== AIM OF THE TASK ==
Copy every one of the following rows word for word.

== SUPPLIED DATA ==
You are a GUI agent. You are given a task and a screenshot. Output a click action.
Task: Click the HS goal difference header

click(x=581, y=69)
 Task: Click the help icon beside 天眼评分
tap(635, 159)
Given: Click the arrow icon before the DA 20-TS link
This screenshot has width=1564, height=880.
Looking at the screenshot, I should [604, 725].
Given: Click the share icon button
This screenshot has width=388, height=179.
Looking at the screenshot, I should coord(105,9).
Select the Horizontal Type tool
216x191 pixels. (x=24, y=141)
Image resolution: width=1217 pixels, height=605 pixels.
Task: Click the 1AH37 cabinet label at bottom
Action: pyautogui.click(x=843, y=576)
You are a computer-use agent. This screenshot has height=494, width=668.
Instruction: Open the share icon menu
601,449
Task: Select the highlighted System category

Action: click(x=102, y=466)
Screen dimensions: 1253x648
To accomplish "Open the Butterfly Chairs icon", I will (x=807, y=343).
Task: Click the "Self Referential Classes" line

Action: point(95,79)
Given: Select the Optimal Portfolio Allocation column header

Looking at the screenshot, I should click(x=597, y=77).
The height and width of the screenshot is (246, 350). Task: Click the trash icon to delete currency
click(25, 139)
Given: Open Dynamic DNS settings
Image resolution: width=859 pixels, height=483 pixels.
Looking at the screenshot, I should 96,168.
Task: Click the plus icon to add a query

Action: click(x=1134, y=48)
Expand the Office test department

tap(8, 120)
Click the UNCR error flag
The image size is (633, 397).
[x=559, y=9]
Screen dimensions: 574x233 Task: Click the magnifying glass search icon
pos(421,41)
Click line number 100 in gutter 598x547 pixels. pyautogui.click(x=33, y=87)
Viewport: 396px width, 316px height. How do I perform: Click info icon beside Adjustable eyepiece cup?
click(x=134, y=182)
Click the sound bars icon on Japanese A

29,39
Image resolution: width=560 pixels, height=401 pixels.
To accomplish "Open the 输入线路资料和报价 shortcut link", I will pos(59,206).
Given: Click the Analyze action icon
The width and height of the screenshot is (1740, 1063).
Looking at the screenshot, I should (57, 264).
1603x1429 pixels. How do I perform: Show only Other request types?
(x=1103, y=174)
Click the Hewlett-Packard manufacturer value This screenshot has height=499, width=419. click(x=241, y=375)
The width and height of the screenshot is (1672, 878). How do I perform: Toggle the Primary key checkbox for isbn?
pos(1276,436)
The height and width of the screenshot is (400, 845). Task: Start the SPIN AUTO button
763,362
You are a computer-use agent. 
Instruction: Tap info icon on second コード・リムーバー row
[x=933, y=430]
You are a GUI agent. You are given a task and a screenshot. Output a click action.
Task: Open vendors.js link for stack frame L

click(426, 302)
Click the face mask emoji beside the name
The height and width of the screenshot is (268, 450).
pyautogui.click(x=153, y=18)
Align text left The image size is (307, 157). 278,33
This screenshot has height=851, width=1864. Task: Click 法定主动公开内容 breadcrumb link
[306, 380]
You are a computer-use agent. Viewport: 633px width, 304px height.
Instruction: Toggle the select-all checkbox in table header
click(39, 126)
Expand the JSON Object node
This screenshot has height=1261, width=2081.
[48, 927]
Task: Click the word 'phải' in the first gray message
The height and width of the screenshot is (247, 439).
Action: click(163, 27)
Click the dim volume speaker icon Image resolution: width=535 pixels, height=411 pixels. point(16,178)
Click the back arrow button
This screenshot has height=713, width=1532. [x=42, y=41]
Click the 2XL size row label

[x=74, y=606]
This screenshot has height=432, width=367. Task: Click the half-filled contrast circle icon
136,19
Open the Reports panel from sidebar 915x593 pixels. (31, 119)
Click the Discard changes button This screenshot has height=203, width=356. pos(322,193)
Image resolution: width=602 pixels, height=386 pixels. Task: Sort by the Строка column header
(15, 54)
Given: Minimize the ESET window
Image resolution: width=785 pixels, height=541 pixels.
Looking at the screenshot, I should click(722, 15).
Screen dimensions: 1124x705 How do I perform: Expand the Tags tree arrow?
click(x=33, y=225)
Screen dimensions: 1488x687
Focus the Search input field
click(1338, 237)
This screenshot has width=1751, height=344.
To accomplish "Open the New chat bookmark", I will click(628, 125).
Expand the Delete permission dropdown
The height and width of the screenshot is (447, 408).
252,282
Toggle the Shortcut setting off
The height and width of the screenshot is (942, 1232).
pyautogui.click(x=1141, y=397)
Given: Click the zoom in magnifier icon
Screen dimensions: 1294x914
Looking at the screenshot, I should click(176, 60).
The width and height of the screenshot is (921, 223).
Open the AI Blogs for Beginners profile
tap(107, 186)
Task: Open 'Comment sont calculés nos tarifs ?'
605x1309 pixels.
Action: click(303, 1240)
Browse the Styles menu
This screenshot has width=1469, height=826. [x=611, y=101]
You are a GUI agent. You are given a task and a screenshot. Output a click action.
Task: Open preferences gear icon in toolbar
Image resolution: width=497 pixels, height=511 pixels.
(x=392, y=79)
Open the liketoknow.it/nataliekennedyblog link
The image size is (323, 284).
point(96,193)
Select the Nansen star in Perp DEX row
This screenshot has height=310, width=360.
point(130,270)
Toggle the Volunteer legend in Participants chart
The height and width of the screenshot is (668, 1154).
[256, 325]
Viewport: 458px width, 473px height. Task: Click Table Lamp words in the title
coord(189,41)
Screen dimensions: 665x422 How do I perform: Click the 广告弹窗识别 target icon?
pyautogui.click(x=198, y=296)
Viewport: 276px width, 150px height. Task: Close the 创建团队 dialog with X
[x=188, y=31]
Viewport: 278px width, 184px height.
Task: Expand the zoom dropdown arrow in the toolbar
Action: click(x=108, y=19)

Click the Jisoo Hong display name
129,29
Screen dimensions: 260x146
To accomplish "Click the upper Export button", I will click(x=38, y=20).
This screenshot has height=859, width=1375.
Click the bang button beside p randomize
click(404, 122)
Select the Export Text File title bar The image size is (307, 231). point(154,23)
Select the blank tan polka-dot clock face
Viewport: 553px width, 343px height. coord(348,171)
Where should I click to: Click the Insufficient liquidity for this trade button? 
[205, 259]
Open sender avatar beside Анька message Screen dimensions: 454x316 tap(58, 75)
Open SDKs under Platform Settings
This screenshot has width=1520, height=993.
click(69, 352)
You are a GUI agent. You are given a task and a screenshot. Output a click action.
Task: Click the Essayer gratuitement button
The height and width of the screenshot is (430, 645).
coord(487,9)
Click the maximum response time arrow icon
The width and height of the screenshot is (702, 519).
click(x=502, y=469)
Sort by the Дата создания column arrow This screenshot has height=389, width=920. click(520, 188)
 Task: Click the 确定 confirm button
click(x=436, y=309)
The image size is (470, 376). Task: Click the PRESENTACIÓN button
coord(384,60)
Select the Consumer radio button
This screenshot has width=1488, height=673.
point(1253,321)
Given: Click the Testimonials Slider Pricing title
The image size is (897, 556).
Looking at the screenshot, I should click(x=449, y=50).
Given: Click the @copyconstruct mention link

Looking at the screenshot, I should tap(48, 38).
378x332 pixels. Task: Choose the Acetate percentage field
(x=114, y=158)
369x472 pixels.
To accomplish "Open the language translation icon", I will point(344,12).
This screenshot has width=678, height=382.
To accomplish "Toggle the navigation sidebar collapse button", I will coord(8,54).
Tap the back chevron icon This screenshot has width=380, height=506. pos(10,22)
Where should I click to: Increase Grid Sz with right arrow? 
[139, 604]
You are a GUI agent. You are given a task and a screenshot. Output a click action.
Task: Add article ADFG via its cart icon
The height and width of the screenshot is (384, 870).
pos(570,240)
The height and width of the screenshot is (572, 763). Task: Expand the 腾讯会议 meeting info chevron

== WRITTEN SOLUTION ==
You are a GUI agent. You are given a task and a screenshot. Output a click action.
Task: Click the HS goal difference header

click(x=581, y=69)
 Task: Click the help icon beside 天眼评分
tap(635, 159)
Given: Click the arrow icon before the DA 20-TS link
This screenshot has width=1564, height=880.
Looking at the screenshot, I should [604, 725].
Given: Click the share icon button
This screenshot has width=388, height=179.
Looking at the screenshot, I should coord(105,9).
Select the Horizontal Type tool
216x191 pixels. (x=24, y=141)
Image resolution: width=1217 pixels, height=605 pixels.
Task: Click the 1AH37 cabinet label at bottom
Action: pyautogui.click(x=843, y=576)
You are a computer-use agent. This screenshot has height=494, width=668.
Instruction: Open the share icon menu
601,449
Task: Select the highlighted System category

Action: click(x=102, y=466)
Screen dimensions: 1253x648
To accomplish "Open the Butterfly Chairs icon", I will (x=807, y=343).
Task: Click the "Self Referential Classes" line

Action: point(95,79)
Given: Select the Optimal Portfolio Allocation column header

Looking at the screenshot, I should click(x=597, y=77).
The height and width of the screenshot is (246, 350). Task: Click the trash icon to delete currency
click(25, 139)
Given: Open Dynamic DNS settings
Image resolution: width=859 pixels, height=483 pixels.
Looking at the screenshot, I should 96,168.
Task: Click the plus icon to add a query

Action: click(x=1134, y=48)
Expand the Office test department

tap(8, 120)
Click the UNCR error flag
The image size is (633, 397).
[x=559, y=9]
Screen dimensions: 574x233 Task: Click the magnifying glass search icon
pos(421,41)
Click line number 100 in gutter 598x547 pixels. pyautogui.click(x=33, y=87)
Viewport: 396px width, 316px height. How do I perform: Click info icon beside Adjustable eyepiece cup?
click(x=134, y=182)
Click the sound bars icon on Japanese A

29,39
Image resolution: width=560 pixels, height=401 pixels.
To accomplish "Open the 输入线路资料和报价 shortcut link", I will pos(59,206).
Given: Click the Analyze action icon
The width and height of the screenshot is (1740, 1063).
Looking at the screenshot, I should (57, 264).
1603x1429 pixels. How do I perform: Show only Other request types?
(x=1103, y=174)
Click the Hewlett-Packard manufacturer value This screenshot has height=499, width=419. click(x=241, y=375)
The width and height of the screenshot is (1672, 878). How do I perform: Toggle the Primary key checkbox for isbn?
pos(1276,436)
The height and width of the screenshot is (400, 845). Task: Start the SPIN AUTO button
763,362
You are a computer-use agent. 
Instruction: Tap info icon on second コード・リムーバー row
[x=933, y=430]
You are a GUI agent. You are given a task and a screenshot. Output a click action.
Task: Open vendors.js link for stack frame L

click(426, 302)
Click the face mask emoji beside the name
The height and width of the screenshot is (268, 450).
pyautogui.click(x=153, y=18)
Align text left The image size is (307, 157). 278,33
This screenshot has height=851, width=1864. Task: Click 法定主动公开内容 breadcrumb link
[306, 380]
You are a computer-use agent. Viewport: 633px width, 304px height.
Instruction: Toggle the select-all checkbox in table header
click(39, 126)
Expand the JSON Object node
This screenshot has height=1261, width=2081.
[48, 927]
Task: Click the word 'phải' in the first gray message
The height and width of the screenshot is (247, 439).
Action: click(163, 27)
Click the dim volume speaker icon Image resolution: width=535 pixels, height=411 pixels. point(16,178)
Click the back arrow button
This screenshot has height=713, width=1532. [x=42, y=41]
Click the 2XL size row label

[x=74, y=606]
This screenshot has height=432, width=367. Task: Click the half-filled contrast circle icon
136,19
Open the Reports panel from sidebar 915x593 pixels. (31, 119)
Click the Discard changes button This screenshot has height=203, width=356. pos(322,193)
Image resolution: width=602 pixels, height=386 pixels. Task: Sort by the Строка column header
(15, 54)
Given: Minimize the ESET window
Image resolution: width=785 pixels, height=541 pixels.
Looking at the screenshot, I should click(722, 15).
Screen dimensions: 1124x705 How do I perform: Expand the Tags tree arrow?
click(x=33, y=225)
Screen dimensions: 1488x687
Focus the Search input field
click(1338, 237)
This screenshot has width=1751, height=344.
To accomplish "Open the New chat bookmark", I will click(628, 125).
Expand the Delete permission dropdown
The height and width of the screenshot is (447, 408).
252,282
Toggle the Shortcut setting off
The height and width of the screenshot is (942, 1232).
pyautogui.click(x=1141, y=397)
Given: Click the zoom in magnifier icon
Screen dimensions: 1294x914
Looking at the screenshot, I should click(176, 60).
The width and height of the screenshot is (921, 223).
Open the AI Blogs for Beginners profile
tap(107, 186)
Task: Open 'Comment sont calculés nos tarifs ?'
605x1309 pixels.
Action: click(303, 1240)
Browse the Styles menu
This screenshot has width=1469, height=826. [x=611, y=101]
You are a GUI agent. You are given a task and a screenshot. Output a click action.
Task: Open preferences gear icon in toolbar
Image resolution: width=497 pixels, height=511 pixels.
(x=392, y=79)
Open the liketoknow.it/nataliekennedyblog link
The image size is (323, 284).
point(96,193)
Select the Nansen star in Perp DEX row
This screenshot has height=310, width=360.
point(130,270)
Toggle the Volunteer legend in Participants chart
The height and width of the screenshot is (668, 1154).
[256, 325]
Viewport: 458px width, 473px height. Task: Click Table Lamp words in the title
coord(189,41)
Screen dimensions: 665x422 How do I perform: Click the 广告弹窗识别 target icon?
pyautogui.click(x=198, y=296)
Viewport: 276px width, 150px height. Task: Close the 创建团队 dialog with X
[x=188, y=31]
Viewport: 278px width, 184px height.
Task: Expand the zoom dropdown arrow in the toolbar
Action: click(x=108, y=19)

Click the Jisoo Hong display name
129,29
Screen dimensions: 260x146
To accomplish "Click the upper Export button", I will click(x=38, y=20).
This screenshot has height=859, width=1375.
Click the bang button beside p randomize
click(404, 122)
Select the Export Text File title bar The image size is (307, 231). point(154,23)
Select the blank tan polka-dot clock face
Viewport: 553px width, 343px height. coord(348,171)
Where should I click to: Click the Insufficient liquidity for this trade button? 
[205, 259]
Open sender avatar beside Анька message Screen dimensions: 454x316 tap(58, 75)
Open SDKs under Platform Settings
This screenshot has width=1520, height=993.
click(69, 352)
You are a GUI agent. You are given a task and a screenshot. Output a click action.
Task: Click the Essayer gratuitement button
The height and width of the screenshot is (430, 645).
coord(487,9)
Click the maximum response time arrow icon
The width and height of the screenshot is (702, 519).
click(x=502, y=469)
Sort by the Дата создания column arrow This screenshot has height=389, width=920. click(520, 188)
 Task: Click the 确定 confirm button
click(x=436, y=309)
The image size is (470, 376). Task: Click the PRESENTACIÓN button
coord(384,60)
Select the Consumer radio button
This screenshot has width=1488, height=673.
point(1253,321)
Given: Click the Testimonials Slider Pricing title
The image size is (897, 556).
Looking at the screenshot, I should click(x=449, y=50).
Given: Click the @copyconstruct mention link

Looking at the screenshot, I should tap(48, 38).
378x332 pixels. Task: Choose the Acetate percentage field
(x=114, y=158)
369x472 pixels.
To accomplish "Open the language translation icon", I will point(344,12).
This screenshot has width=678, height=382.
To accomplish "Toggle the navigation sidebar collapse button", I will coord(8,54).
Tap the back chevron icon This screenshot has width=380, height=506. pos(10,22)
Where should I click to: Increase Grid Sz with right arrow? 
[139, 604]
You are a GUI agent. You are given a task and a screenshot. Output a click action.
Task: Add article ADFG via its cart icon
The height and width of the screenshot is (384, 870).
pos(570,240)
The height and width of the screenshot is (572, 763). Task: Expand the 腾讯会议 meeting info chevron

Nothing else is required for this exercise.